* [Requirement]: Only one stretch of the data is wanted: the line containing "For every named", the line containing "[Print] (243, 400)", and every line between them, copied exactly.

[Excerpts from a dataset]

================

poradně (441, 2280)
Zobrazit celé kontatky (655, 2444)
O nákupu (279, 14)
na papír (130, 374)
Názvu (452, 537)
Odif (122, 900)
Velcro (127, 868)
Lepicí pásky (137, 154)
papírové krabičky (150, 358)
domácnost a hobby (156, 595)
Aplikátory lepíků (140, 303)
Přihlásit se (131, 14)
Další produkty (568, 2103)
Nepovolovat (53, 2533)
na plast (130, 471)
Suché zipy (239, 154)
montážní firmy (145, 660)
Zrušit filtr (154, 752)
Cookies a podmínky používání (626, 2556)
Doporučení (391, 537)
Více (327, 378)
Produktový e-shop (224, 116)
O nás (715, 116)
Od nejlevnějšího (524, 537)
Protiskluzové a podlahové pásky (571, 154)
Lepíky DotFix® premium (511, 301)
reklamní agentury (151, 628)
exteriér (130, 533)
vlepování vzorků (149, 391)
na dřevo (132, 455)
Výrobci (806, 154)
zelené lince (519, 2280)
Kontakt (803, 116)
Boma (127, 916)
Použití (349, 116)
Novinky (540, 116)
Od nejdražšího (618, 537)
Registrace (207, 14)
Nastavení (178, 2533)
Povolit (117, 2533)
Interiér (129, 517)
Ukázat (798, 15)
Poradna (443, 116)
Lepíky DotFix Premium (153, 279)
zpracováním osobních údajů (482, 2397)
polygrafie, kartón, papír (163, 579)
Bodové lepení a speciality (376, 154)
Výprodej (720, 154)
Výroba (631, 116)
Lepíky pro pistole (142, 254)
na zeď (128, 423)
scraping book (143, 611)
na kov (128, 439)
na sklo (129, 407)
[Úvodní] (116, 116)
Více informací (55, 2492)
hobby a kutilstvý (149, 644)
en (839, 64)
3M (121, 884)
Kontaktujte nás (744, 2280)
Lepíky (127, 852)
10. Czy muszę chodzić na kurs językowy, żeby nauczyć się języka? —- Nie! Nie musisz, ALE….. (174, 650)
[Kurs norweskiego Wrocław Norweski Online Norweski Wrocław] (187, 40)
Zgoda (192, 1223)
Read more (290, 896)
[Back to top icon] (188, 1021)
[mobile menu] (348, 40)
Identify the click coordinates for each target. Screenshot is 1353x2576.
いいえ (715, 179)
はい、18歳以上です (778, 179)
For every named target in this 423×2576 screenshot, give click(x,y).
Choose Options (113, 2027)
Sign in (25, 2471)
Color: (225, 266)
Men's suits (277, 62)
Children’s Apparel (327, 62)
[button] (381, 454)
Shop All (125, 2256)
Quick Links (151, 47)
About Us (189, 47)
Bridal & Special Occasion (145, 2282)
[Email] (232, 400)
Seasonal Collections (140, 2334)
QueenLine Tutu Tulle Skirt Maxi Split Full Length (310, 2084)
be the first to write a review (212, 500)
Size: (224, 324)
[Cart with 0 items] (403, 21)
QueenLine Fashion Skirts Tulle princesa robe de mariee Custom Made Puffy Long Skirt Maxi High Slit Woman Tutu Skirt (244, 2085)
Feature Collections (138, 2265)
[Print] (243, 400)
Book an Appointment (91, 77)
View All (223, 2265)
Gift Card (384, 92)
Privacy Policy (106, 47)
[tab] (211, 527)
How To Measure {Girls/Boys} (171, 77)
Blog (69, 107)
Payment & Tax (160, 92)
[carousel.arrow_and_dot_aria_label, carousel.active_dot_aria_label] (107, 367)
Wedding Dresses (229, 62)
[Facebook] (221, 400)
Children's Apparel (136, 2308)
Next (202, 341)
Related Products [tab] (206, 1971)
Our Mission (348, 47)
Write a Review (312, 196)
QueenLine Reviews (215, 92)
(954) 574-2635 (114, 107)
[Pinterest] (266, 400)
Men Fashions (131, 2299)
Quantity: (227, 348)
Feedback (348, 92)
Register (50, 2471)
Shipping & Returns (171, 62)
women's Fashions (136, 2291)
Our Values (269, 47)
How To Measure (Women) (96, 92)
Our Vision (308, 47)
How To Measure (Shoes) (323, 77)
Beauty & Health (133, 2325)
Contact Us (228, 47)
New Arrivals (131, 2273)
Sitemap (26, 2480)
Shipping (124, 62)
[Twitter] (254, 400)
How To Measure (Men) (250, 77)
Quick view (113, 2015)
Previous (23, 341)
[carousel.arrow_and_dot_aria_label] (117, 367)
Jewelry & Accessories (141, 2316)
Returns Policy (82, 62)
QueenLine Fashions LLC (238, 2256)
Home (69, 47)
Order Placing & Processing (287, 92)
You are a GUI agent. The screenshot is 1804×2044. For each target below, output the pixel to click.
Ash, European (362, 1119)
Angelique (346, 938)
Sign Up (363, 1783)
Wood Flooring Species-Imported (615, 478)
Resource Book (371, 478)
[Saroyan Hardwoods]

================

* [Exercise output]:
For every named target in this 423×2576 screenshot, give click(x,y).
Choose Options (113, 2027)
Sign in (25, 2471)
Color: (225, 266)
Men's suits (277, 62)
Children’s Apparel (327, 62)
[button] (381, 454)
Shop All (125, 2256)
Quick Links (151, 47)
About Us (189, 47)
Bridal & Special Occasion (145, 2282)
[Email] (232, 400)
Seasonal Collections (140, 2334)
QueenLine Tutu Tulle Skirt Maxi Split Full Length (310, 2084)
be the first to write a review (212, 500)
Size: (224, 324)
[Cart with 0 items] (403, 21)
QueenLine Fashion Skirts Tulle princesa robe de mariee Custom Made Puffy Long Skirt Maxi High Slit Woman Tutu Skirt (244, 2085)
Feature Collections (138, 2265)
[Print] (243, 400)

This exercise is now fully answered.